29 Impressionism III

Readings due: Callen, Smith, to p. 143; Frascina, 214-217 (Monet's Nymphéas).

October

6 Group discussion of the Impressionist readings. First paper due

13 Post-Impressionism I (Neo-Impressionism)

Readings due: Eisenman, 274-287; Hutton.

20 Post-Impressionism II (Cézanne and Van Gogh)

Readings due: Smith, Chapter Five (Cézanne), Eisenman, 288-303, 337-350.

27 Group discussion of the Post-Impressionist readings/Midterm review

November

3 Mid-Term Exam [50 minutes]

10 Gauguin, the Pont-Aven School, and the Nabis

Reading due: Sidlauskas.

17 Pre-Raphaelites and Symbolists

Reading due: Dijkstra, 272-332.

24 Group discussion of readings on Gauguin, Nabis, and the Symbolists

December

1 Sculpture. Second Paper due.

Reading due: Wagner

8 Exam Review

15 Final Examination [two hours]

BIBLIOGRAPHY: Full citations for readings

All readings are on Reserve at Fisher Fine Arts Library. In the case of confusing citations, the key search word for the entry in the Course Reserve website is highlighted in bold.

Anthea Callen, "Degas' Bathers: Hygiene and Dirt—Gaze and Touch." Desk Pamphlet: xerox from Richard Kendall and Griselda Pollock, ed., Dealing with Degas. Representations of Women and the Politics of Vision.

Bram Dijkstra, Idols of Perversity

Stephen F. Eisenman, ed., Nineteenth Century Art. A Critical History

Francis Frascina et al, Modernity and Modernism

John House, "Framing the Landscape," in his Landscapes of France. Impressionism and Its Rivals, 12-29.

John G. Hutton, "Utopianism and the Retreat from the Grande Jatte," Chapter 4 of his Neo-Impressionism and the Search for Solid Ground.

Steven Z. Levine, "Décor/Decorative/Decoration in Claude Monet's Art." Desk Pamphlet: xerox from Arts Magazine 51, 6 (February 1977), 136-139.

Susan Houghton Libby, "An Adjustable Means of Expression: A Selection of Edouard Vuillard's Decorative Works of the 1890s." Desk Pamphlet: xerox from Studies in the Decorative Arts, 1-2 (Spring 1994), 25-47.

Suzanne Glover Lindsay, "Berthe Morisot: Nineteenth Century Woman as Professional," In T.J. Edelstein, Perspectives on Morisot, 79-90.

Richard Shiff, "Corot, Monet, Cézanne, and the Technique of Originality." Desk Pamphlet: xerox of Chapter 8 of his Cézanne and the End of Impressionism.

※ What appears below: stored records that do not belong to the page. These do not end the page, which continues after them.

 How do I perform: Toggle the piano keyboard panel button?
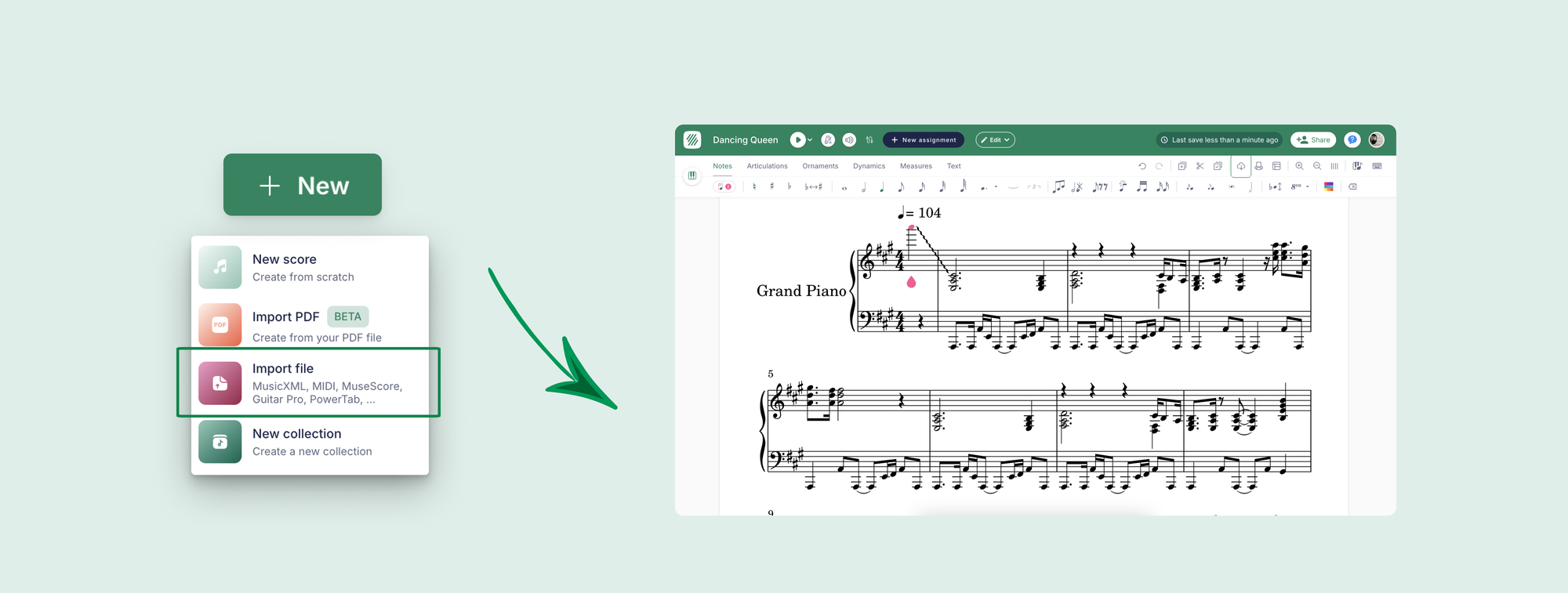692,176
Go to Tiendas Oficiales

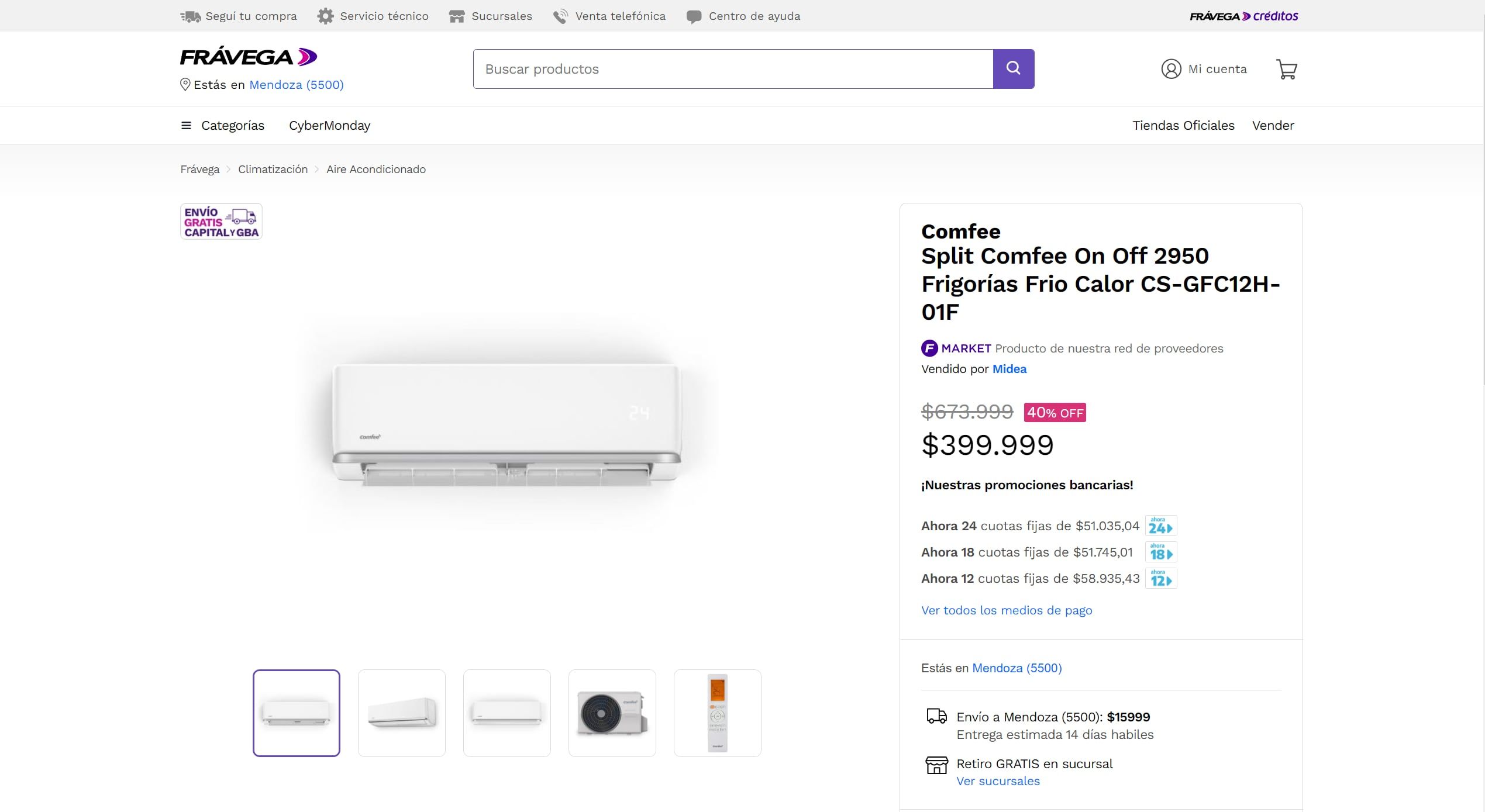point(1183,126)
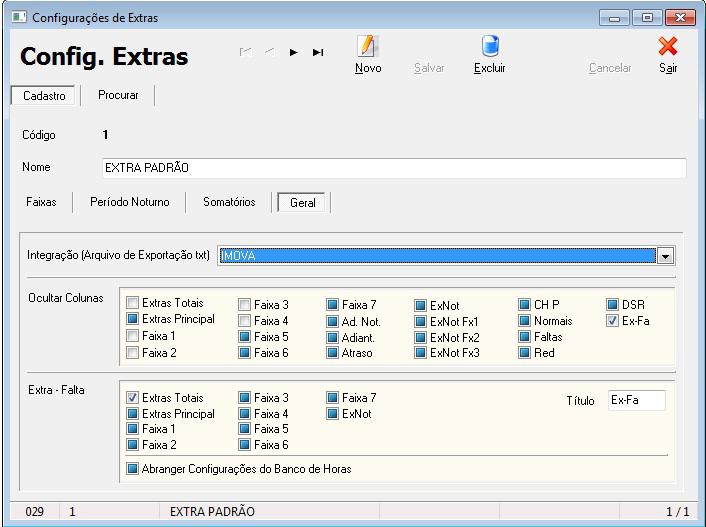Image resolution: width=706 pixels, height=527 pixels.
Task: Switch to the Procurar tab
Action: coord(118,95)
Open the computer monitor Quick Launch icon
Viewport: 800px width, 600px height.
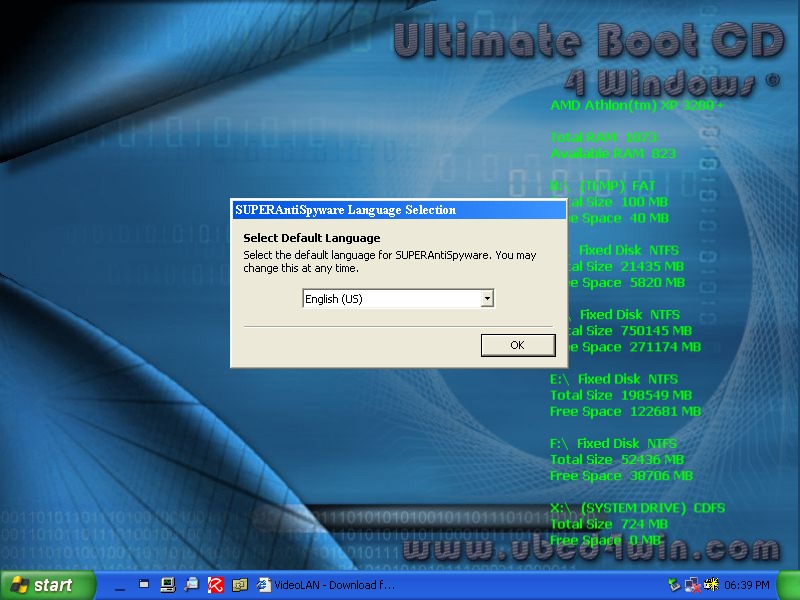167,584
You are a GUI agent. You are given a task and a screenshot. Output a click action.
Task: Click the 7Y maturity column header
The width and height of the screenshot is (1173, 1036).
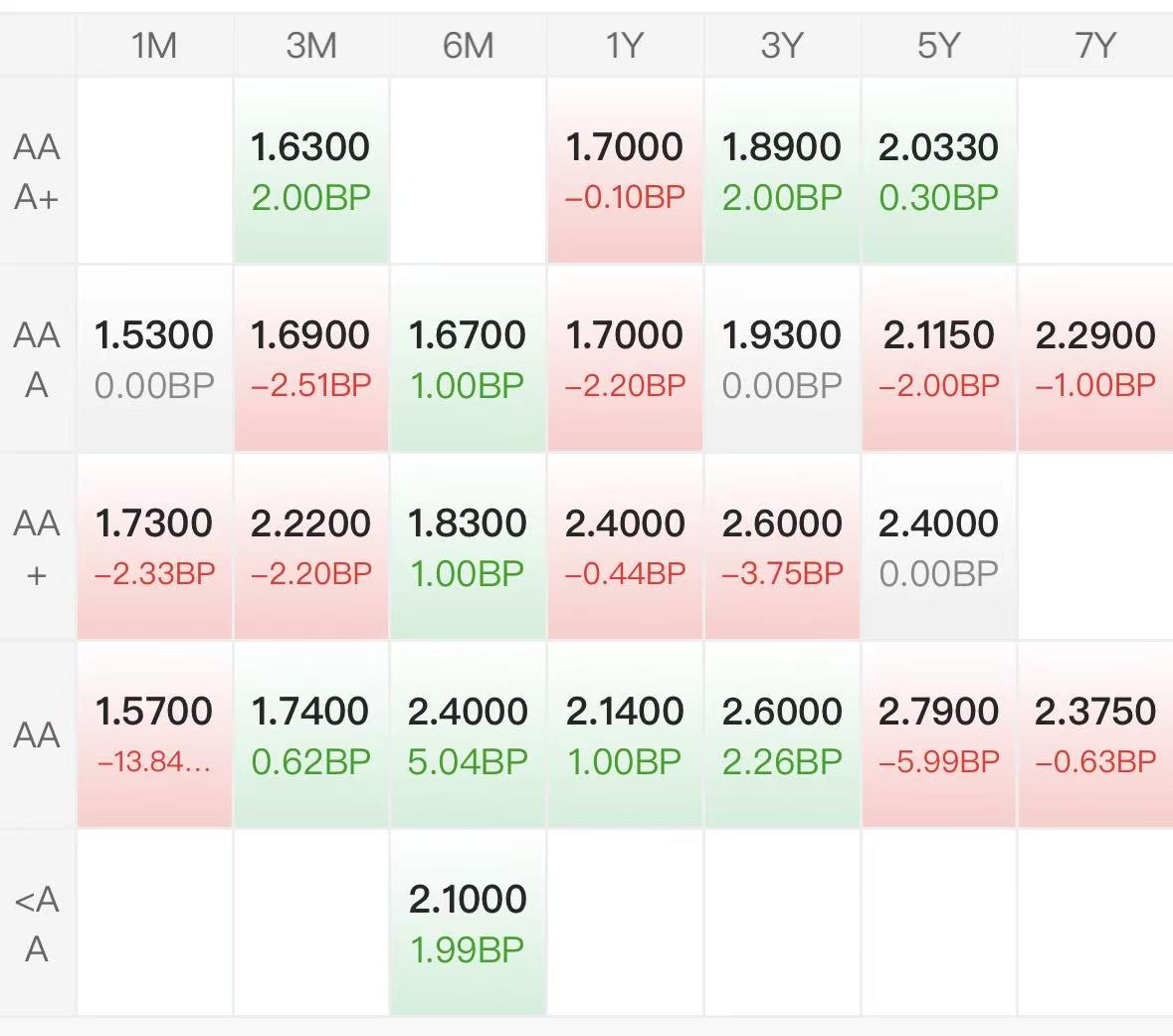tap(1095, 45)
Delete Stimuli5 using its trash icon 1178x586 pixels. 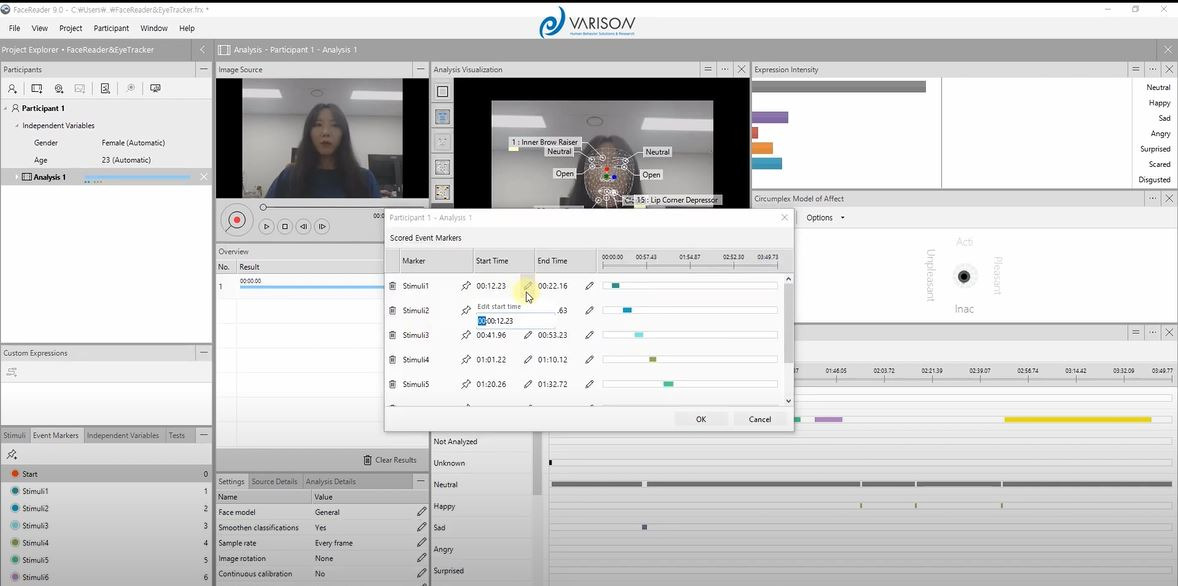pos(391,383)
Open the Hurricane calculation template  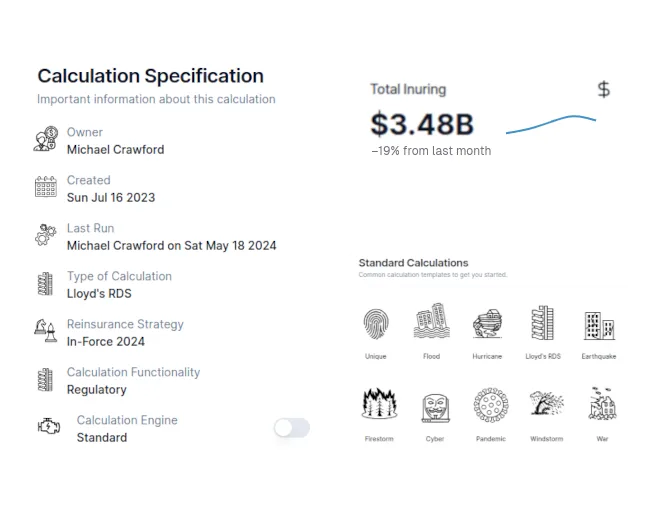[x=487, y=324]

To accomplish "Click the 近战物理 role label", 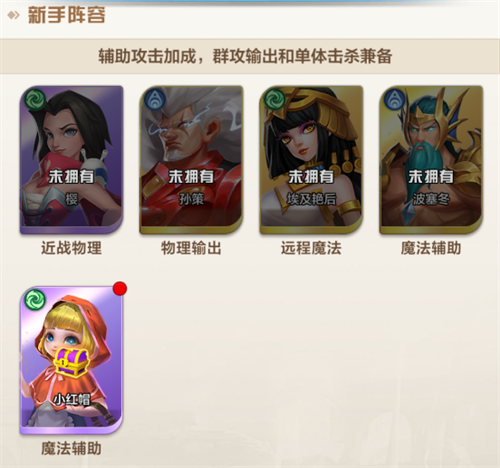I will point(71,248).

Susan Sidlauskas, "Psyche and Sympathy: Staging Interiority in the Early Modern Home." Desk Pamphlet: xerox from Christopher Reed, ed., Not at Home. The Suppression of Domesticity in Modern Art and Architecture, 65-80.

Paul Smith, Impressionism. Beneath the Surface.

Abigail Solomon-Godeau, "Going Native. Paul Gauguin and the Invention of Primitivist Modernism." Desk Pamphlet: xerox from Norma Broude and Mary Garrard, ed., The Expanding Discourse.

Anne M. Wagner, "Rodin's Reputation." Desk Pamphlet: xerox from Lynn Hunt, ed., Eroticism and the Body Politic.